PROBLEM REQUIREMENTS ::
Repeat exactly, and only, the lines running from the one that holds "Expand the Product dropdown arrow" to the end of the records.

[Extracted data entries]
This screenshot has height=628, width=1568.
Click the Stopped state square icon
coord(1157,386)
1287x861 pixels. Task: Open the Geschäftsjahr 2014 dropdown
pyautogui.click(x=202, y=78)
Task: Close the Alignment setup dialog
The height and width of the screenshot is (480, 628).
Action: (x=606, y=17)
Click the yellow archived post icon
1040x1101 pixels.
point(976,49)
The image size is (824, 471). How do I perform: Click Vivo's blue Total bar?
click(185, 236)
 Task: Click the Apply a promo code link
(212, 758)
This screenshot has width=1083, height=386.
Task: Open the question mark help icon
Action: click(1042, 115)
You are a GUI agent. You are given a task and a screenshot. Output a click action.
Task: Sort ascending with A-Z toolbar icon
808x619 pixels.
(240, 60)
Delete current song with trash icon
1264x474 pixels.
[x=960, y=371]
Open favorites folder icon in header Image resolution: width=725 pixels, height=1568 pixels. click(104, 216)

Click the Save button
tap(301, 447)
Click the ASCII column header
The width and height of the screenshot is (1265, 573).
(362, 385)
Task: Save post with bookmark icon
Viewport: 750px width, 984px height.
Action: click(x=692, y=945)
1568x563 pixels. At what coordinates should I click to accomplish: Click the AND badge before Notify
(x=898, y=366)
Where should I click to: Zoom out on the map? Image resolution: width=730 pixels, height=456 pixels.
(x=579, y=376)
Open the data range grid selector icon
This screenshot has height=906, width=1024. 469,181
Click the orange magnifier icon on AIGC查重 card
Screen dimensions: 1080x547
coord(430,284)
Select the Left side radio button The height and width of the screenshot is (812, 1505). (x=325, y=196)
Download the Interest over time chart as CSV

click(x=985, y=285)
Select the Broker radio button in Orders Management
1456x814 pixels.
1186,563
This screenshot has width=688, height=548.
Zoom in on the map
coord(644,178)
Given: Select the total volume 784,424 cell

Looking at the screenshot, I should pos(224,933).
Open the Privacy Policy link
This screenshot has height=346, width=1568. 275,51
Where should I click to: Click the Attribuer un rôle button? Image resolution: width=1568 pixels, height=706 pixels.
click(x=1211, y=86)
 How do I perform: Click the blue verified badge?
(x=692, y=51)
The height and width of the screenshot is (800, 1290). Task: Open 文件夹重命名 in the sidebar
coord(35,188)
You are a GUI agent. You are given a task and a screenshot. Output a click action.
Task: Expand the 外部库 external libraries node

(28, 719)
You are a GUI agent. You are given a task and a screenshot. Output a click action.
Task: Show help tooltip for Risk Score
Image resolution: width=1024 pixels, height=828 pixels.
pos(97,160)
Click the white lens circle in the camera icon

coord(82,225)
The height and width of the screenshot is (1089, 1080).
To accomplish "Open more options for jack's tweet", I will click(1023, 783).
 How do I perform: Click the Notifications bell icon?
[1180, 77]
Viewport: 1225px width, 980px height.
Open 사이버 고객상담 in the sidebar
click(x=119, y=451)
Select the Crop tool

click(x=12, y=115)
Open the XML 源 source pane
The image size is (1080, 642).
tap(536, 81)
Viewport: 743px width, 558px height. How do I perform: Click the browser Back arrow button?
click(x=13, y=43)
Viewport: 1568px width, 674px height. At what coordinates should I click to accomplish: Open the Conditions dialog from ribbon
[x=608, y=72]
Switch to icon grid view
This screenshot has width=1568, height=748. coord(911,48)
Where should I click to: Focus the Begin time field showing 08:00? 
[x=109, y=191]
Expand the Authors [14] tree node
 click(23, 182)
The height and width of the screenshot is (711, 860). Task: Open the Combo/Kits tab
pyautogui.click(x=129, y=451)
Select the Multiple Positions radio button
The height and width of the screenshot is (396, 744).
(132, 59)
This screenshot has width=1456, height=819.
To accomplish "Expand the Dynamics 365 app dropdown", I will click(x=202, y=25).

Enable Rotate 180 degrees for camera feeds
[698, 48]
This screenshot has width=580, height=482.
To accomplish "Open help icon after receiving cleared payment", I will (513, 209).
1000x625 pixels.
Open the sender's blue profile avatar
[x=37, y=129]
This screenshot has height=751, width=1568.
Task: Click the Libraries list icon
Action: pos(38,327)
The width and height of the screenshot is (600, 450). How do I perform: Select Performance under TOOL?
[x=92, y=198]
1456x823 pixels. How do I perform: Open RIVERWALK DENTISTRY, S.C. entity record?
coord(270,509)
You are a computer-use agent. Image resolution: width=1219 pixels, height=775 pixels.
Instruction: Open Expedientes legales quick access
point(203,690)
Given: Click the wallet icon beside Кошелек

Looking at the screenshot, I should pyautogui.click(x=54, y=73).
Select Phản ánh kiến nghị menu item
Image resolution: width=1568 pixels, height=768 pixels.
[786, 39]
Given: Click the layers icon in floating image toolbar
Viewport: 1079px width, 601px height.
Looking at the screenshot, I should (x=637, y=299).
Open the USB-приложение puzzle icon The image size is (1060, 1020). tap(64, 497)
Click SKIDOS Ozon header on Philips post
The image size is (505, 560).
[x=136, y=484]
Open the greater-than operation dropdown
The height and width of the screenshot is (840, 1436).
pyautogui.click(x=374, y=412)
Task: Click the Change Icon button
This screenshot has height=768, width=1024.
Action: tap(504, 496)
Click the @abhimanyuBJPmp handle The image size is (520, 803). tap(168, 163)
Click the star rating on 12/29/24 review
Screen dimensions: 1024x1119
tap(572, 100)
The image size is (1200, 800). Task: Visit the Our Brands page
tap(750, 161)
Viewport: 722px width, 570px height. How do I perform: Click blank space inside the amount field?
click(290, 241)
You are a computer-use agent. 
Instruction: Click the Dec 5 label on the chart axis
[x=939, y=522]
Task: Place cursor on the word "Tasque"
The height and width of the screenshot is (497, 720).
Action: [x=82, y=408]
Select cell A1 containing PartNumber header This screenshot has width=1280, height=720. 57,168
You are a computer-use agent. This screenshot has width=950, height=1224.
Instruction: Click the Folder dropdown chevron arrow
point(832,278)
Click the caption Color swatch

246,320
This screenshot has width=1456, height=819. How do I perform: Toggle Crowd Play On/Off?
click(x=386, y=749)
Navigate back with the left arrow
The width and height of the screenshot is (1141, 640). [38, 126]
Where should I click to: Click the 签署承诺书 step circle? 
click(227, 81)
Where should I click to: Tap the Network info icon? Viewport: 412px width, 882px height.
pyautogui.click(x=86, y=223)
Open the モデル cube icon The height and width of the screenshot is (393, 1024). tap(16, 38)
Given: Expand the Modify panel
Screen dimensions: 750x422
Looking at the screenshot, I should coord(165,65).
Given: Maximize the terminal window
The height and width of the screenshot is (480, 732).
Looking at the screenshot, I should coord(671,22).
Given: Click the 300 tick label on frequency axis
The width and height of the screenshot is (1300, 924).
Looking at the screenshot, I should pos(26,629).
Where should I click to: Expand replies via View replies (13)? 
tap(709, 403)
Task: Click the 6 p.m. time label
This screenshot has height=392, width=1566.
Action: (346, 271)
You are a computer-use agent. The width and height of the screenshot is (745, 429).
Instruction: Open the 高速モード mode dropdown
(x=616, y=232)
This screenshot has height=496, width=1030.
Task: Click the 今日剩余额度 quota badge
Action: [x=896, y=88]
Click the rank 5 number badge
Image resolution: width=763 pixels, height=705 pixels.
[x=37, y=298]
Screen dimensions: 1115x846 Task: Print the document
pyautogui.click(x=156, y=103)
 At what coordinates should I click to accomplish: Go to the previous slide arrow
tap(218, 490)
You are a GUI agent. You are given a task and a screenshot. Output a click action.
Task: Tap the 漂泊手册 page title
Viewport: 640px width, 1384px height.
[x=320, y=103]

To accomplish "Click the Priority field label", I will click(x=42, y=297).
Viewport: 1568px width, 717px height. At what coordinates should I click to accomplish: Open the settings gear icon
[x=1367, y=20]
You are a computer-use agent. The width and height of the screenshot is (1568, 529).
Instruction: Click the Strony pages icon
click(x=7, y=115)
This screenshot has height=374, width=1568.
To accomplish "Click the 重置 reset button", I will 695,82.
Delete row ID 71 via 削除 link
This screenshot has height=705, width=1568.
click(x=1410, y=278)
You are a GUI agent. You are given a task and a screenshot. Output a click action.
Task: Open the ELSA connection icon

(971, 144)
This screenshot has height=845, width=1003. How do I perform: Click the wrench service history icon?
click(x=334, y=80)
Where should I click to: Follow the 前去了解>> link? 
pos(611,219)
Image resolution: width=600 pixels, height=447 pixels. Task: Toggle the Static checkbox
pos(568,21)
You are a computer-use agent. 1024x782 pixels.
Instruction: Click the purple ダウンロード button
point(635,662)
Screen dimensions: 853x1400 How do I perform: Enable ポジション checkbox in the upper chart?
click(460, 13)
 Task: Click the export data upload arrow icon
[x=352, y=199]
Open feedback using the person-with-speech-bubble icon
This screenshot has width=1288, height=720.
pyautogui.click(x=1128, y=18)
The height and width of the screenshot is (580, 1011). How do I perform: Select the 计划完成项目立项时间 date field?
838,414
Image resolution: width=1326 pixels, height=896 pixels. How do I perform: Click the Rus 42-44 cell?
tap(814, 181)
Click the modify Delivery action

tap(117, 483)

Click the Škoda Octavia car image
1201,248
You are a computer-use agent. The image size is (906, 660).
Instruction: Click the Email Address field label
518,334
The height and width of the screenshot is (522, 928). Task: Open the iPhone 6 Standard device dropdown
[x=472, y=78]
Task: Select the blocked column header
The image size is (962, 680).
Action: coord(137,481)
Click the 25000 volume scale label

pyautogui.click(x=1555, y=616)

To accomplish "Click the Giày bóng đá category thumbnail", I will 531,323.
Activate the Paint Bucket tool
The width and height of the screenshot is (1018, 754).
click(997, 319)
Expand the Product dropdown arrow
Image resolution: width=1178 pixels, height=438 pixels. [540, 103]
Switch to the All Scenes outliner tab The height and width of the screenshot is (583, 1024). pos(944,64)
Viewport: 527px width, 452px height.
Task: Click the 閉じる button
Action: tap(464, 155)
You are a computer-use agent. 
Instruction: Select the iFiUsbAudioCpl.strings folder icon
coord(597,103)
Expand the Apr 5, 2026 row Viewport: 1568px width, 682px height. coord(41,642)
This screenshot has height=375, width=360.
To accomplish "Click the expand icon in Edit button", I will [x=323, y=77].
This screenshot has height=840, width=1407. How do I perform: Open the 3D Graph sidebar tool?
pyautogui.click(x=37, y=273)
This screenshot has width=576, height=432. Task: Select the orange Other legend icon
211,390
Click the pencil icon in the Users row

SOLUTION BELOW ::
Expand the Product dropdown arrow
Image resolution: width=1178 pixels, height=438 pixels. [540, 103]
Switch to the All Scenes outliner tab The height and width of the screenshot is (583, 1024). pos(944,64)
Viewport: 527px width, 452px height.
Task: Click the 閉じる button
Action: tap(464, 155)
You are a computer-use agent. 
Instruction: Select the iFiUsbAudioCpl.strings folder icon
coord(597,103)
Expand the Apr 5, 2026 row Viewport: 1568px width, 682px height. coord(41,642)
This screenshot has height=375, width=360.
To accomplish "Click the expand icon in Edit button", I will [x=323, y=77].
This screenshot has height=840, width=1407. How do I perform: Open the 3D Graph sidebar tool?
pyautogui.click(x=37, y=273)
This screenshot has width=576, height=432. Task: Select the orange Other legend icon
211,390
Click the pencil icon in the Users row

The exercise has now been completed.